Mutual Funds: A Saving Tool for Higher Education

Mutual Funds remain an ideal investment instrument to meet the escalating cost of higher education. 

Mutual Funds schemes are basically classified into two broad types: debt and equity.

Equity mutual funds are suitable to address the needs of an investment option for higher education.

Considering every investment has a starting point, the basic rule is to start as early as possible to reap the maximum benefit in the long run. Ideally, it should be started as early as a minimum of 15 years ago.

Among equity mutual funds there are various types such as large-cap, mid-cap, small-cap, sectoral and international. 

While investing in mutual funds there are certain key points to keep in mind such as:

Early beginning: A systematic investment plan (SIP) for an equity mutual fund can help generate adequate returns in the long run. An equity mutual fund can also help to tide over high inflation prices if kickstarted early as a long tenure acts as a cushion against all market cycles. 

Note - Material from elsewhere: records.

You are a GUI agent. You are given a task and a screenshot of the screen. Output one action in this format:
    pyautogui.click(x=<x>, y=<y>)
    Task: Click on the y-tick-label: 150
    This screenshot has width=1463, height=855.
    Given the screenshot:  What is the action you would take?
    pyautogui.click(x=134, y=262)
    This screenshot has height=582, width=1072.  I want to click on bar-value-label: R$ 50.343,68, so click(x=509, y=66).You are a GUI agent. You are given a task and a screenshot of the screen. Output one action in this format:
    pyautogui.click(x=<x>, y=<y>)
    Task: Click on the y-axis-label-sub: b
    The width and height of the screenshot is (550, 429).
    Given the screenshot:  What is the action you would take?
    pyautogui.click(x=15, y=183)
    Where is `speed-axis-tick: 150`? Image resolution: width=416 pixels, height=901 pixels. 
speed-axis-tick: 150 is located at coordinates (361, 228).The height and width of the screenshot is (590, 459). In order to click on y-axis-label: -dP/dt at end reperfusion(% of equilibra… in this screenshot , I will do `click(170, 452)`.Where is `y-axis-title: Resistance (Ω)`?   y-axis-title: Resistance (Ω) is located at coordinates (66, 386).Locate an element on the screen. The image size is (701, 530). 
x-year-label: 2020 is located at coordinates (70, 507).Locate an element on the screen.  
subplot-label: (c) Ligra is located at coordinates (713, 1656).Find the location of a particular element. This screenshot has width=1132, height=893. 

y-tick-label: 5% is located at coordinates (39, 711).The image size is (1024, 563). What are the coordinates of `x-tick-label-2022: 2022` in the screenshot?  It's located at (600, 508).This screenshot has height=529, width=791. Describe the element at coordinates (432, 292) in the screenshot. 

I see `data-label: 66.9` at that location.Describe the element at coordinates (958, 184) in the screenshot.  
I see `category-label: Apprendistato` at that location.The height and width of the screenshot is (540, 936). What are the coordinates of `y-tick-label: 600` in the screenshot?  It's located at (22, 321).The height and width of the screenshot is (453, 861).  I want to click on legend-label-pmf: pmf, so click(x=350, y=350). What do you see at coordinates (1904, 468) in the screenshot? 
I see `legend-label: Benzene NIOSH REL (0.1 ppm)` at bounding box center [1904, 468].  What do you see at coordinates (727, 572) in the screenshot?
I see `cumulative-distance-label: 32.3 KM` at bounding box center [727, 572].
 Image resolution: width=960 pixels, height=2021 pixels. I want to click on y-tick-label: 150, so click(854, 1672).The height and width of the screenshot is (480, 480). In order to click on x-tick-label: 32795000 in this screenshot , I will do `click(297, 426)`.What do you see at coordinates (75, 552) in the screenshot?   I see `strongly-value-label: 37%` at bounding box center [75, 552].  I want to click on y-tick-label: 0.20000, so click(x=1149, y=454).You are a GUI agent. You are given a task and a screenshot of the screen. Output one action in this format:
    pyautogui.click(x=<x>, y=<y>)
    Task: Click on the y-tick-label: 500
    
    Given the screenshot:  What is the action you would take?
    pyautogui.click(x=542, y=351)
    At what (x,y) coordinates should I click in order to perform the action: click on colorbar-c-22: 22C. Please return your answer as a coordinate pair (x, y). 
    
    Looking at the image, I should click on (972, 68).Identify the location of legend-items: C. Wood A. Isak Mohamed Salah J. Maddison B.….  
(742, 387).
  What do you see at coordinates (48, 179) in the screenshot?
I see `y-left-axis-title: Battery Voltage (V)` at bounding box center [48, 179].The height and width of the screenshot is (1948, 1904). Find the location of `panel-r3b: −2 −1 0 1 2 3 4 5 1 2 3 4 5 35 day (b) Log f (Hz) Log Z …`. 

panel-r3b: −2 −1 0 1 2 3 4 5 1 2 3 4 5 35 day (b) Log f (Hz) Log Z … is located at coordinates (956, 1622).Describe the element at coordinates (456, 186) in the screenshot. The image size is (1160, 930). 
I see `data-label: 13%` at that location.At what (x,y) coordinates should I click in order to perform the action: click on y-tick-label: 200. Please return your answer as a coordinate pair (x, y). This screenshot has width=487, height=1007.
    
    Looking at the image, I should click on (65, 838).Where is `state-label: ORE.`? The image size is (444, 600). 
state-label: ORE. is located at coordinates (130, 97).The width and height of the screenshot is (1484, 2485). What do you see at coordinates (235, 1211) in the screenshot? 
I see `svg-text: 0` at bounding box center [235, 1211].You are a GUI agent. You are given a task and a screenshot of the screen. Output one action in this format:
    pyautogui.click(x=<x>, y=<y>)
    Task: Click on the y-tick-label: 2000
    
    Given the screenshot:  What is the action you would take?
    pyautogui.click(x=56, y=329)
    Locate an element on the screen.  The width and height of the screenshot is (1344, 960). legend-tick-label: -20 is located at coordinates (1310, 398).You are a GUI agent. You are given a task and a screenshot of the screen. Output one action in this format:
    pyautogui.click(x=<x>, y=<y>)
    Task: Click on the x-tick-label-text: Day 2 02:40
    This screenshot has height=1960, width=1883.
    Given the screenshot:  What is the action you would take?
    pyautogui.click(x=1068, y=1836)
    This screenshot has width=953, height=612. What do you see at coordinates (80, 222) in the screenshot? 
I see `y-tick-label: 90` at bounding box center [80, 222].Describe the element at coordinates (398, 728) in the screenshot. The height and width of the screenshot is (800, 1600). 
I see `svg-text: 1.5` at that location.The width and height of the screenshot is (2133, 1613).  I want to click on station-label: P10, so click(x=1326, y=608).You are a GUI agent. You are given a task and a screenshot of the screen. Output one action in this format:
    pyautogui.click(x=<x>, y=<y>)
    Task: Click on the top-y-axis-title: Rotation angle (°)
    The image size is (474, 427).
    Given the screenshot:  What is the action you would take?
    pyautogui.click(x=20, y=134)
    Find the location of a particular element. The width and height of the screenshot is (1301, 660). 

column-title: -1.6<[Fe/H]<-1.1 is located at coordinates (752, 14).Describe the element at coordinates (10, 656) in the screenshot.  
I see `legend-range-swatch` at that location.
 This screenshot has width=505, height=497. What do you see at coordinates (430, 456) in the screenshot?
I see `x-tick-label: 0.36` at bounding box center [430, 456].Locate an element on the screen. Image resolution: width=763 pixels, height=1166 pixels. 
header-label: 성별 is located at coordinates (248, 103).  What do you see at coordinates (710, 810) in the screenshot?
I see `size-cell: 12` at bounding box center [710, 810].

Power of compounding: This involves earning interest on the principal amount as well as accumulated interest. Through the power of compounding, an early investor is most likely to address the escalating cost of education in the future. 

Diversification of assets: This investment strategy relates to spreading the assets across various asset classes so that the susceptibility to any one particular asset is minimum. Exchange-traded funds (ETFs) and mutual funds are simple solutions to diversify the investment portfolio. A simple technique is to look out for asset classes with low or negative correlations, so if one faces a dip, the other tends to witness a surge. 

Timely assessments: An investor should consider the assessment of the portfolio as an annual exercise. This provides a fair idea about the performance of various investments and the need to shift from one investment to another. Moreover, shifting investments indirectly paves the way for compounding. A suitable technique could be to shift to a debt fund or other investment tool such as bonds, which are comparatively free of risks in the last stage of the tenure. This could be undertaken when a maximum of three-four years are left.